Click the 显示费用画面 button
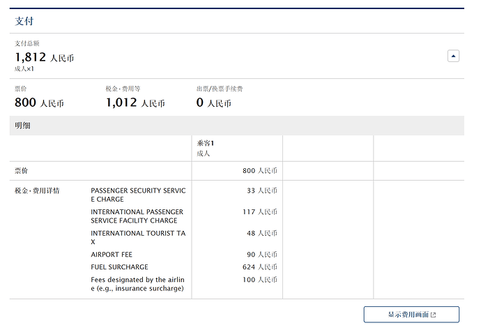 point(411,315)
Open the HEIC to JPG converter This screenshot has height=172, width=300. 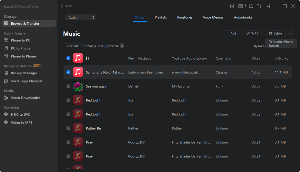[x=20, y=115]
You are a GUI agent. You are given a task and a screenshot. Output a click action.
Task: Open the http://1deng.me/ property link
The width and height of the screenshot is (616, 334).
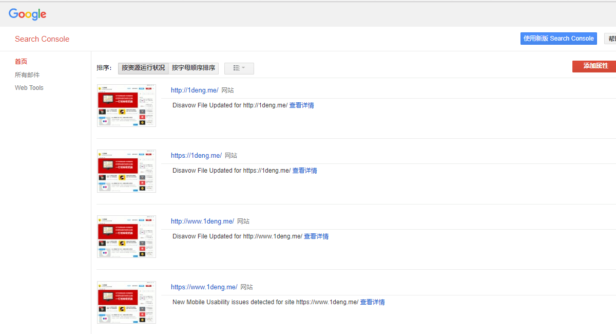(195, 90)
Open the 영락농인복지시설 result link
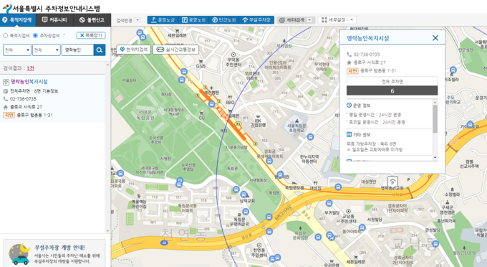Image resolution: width=487 pixels, height=267 pixels. (x=29, y=82)
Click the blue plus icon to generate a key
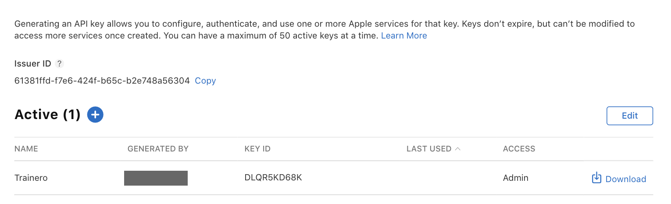671x204 pixels. tap(95, 115)
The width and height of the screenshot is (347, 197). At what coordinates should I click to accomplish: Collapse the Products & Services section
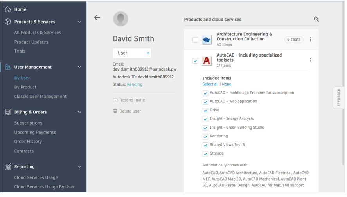tap(79, 22)
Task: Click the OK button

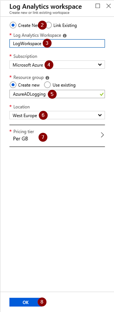Action: 25,302
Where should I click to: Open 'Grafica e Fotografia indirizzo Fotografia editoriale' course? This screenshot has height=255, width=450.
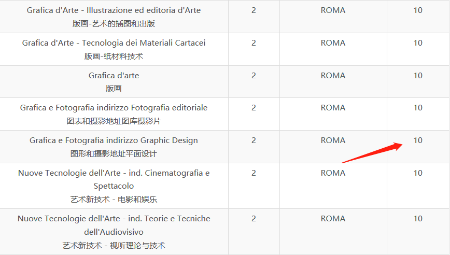pos(114,108)
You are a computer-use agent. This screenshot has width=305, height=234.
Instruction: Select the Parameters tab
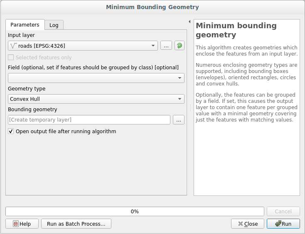pyautogui.click(x=25, y=24)
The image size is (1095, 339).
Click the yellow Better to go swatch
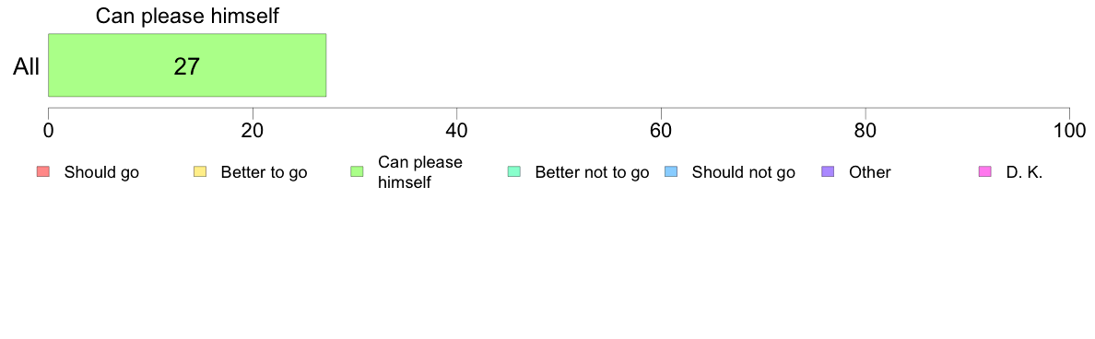point(199,171)
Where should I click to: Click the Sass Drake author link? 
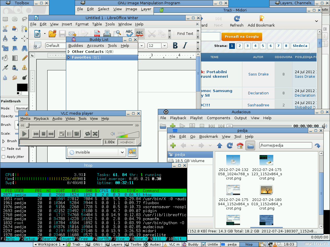[258, 74]
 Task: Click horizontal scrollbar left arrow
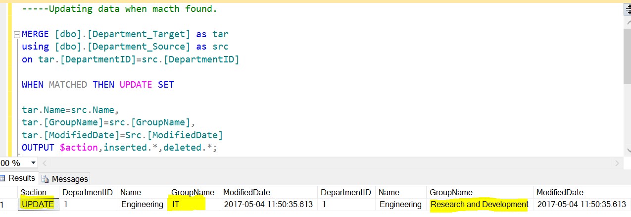[45, 163]
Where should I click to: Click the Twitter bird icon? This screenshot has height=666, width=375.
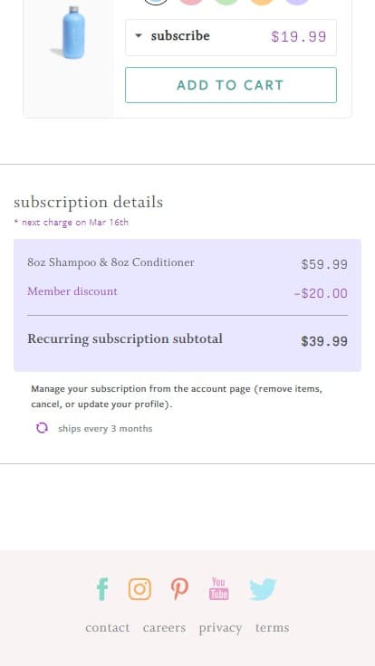point(263,589)
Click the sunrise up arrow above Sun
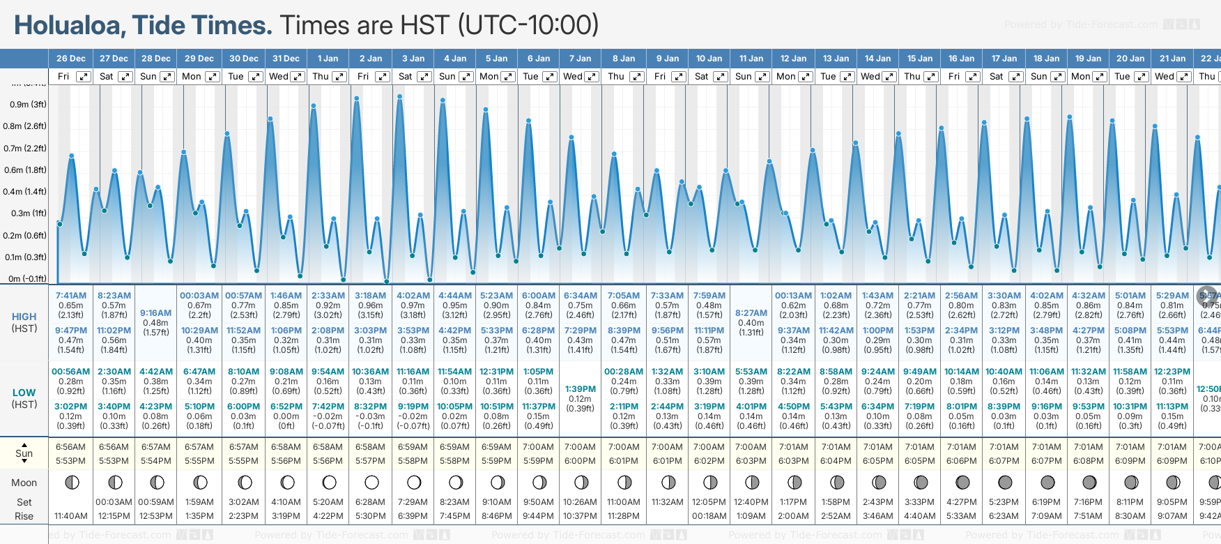Image resolution: width=1221 pixels, height=544 pixels. [x=24, y=444]
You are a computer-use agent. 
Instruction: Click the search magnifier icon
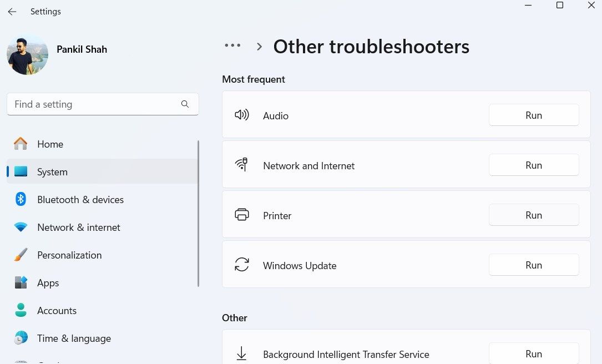185,104
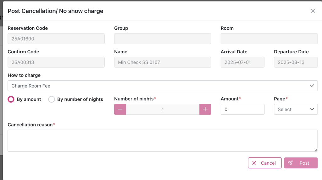Click the Arrival Date field
Image resolution: width=322 pixels, height=180 pixels.
242,62
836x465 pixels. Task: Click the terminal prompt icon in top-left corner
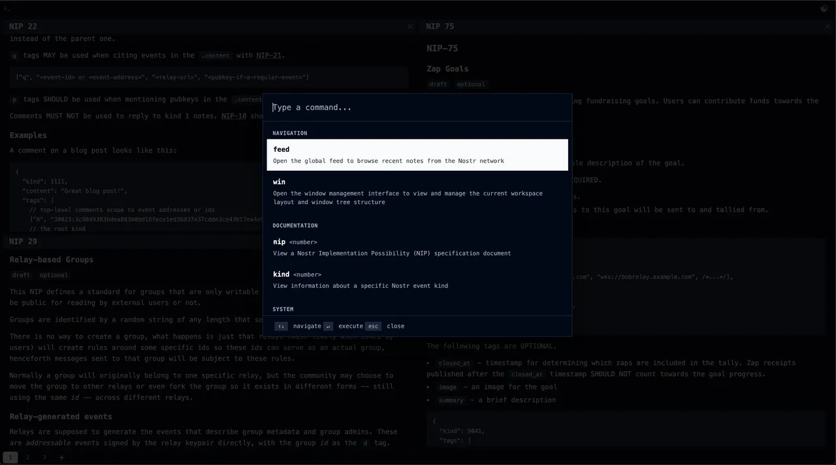pyautogui.click(x=7, y=9)
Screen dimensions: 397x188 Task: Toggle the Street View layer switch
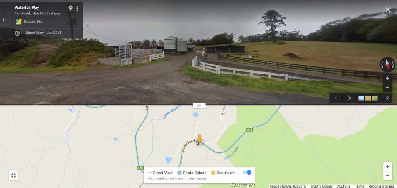[247, 173]
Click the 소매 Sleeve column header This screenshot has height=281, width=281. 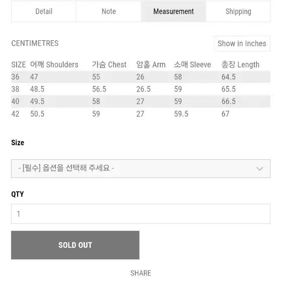pos(193,64)
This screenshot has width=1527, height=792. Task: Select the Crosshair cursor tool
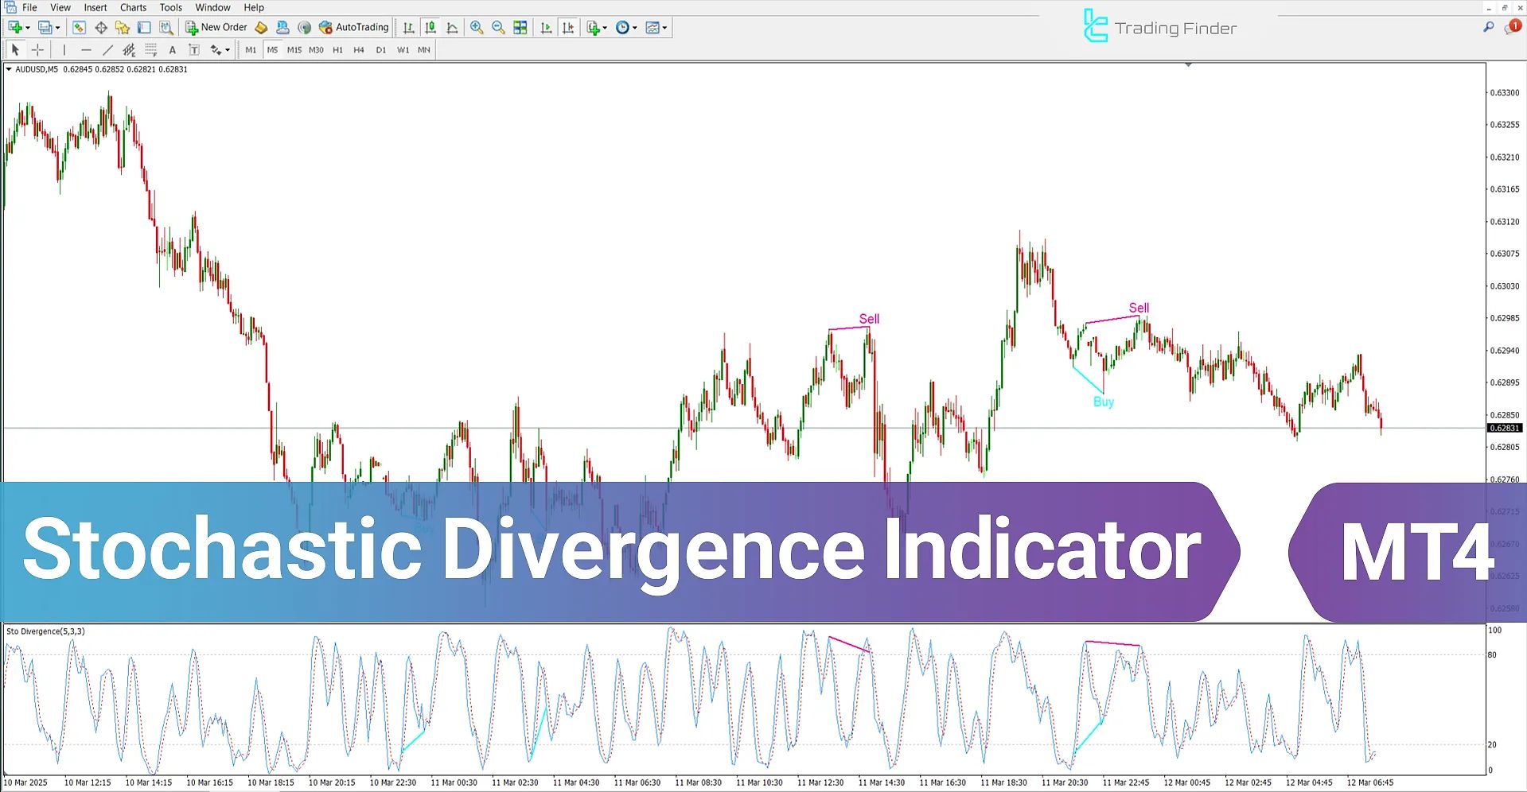37,50
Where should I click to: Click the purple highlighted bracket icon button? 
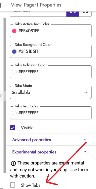(x=73, y=14)
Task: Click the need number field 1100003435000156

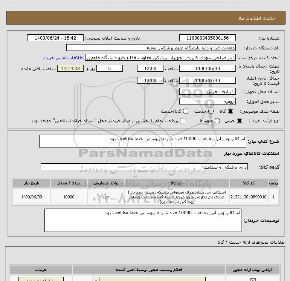Action: (207, 38)
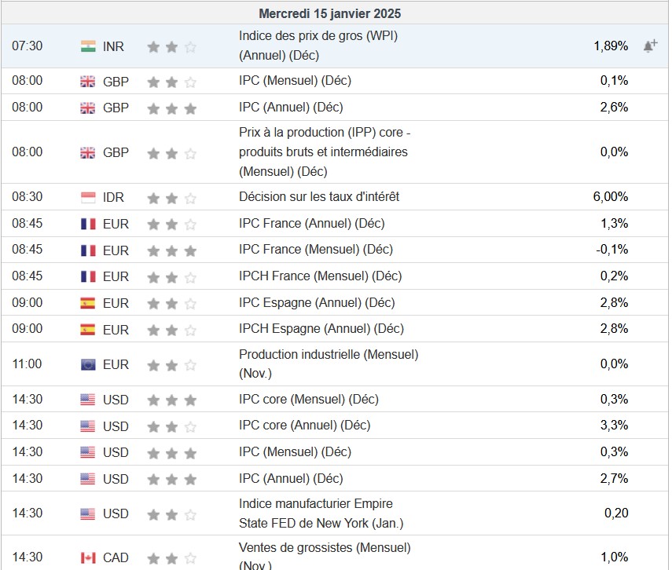Click the Canada flag icon beside CAD
The image size is (672, 570).
88,557
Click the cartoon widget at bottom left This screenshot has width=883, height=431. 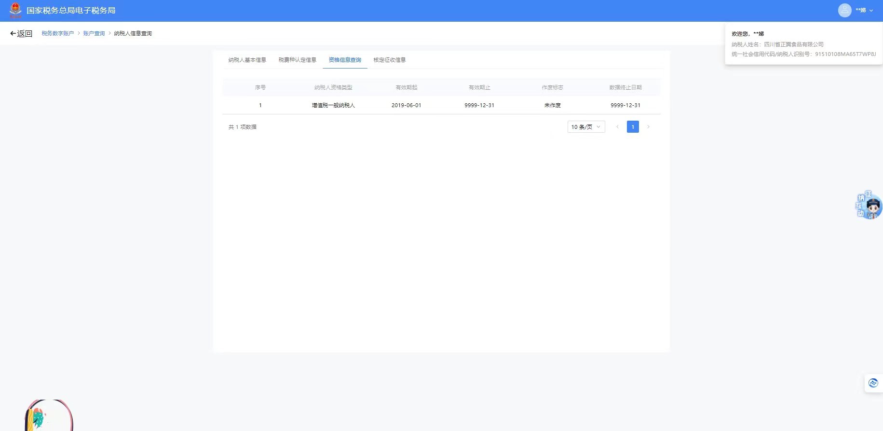point(48,416)
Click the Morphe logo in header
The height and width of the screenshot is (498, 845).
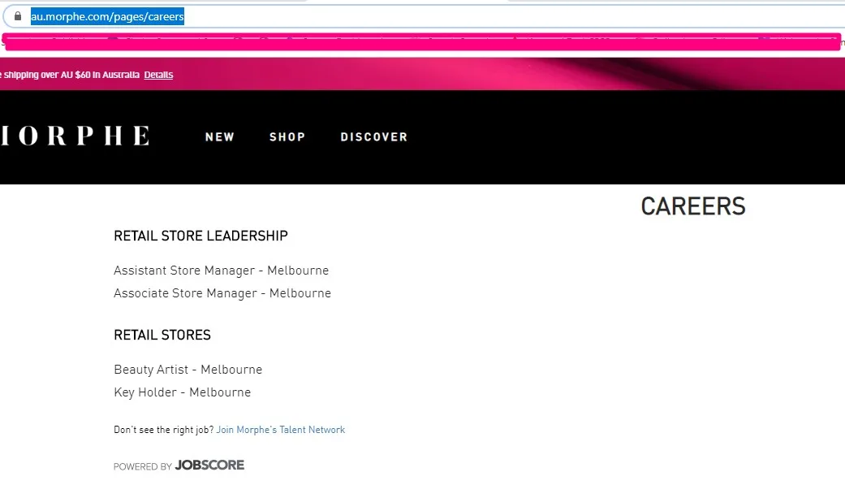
__________________________________________________
-- Problem to work on --
Gather each line in these records that contains the string "agent".

-- Answer section --
You are a GUI agent. You are given a task and a screenshot. Output a click action.
You are a computer-use agent. This screenshot has width=305, height=234.
You are a computer-use agent. 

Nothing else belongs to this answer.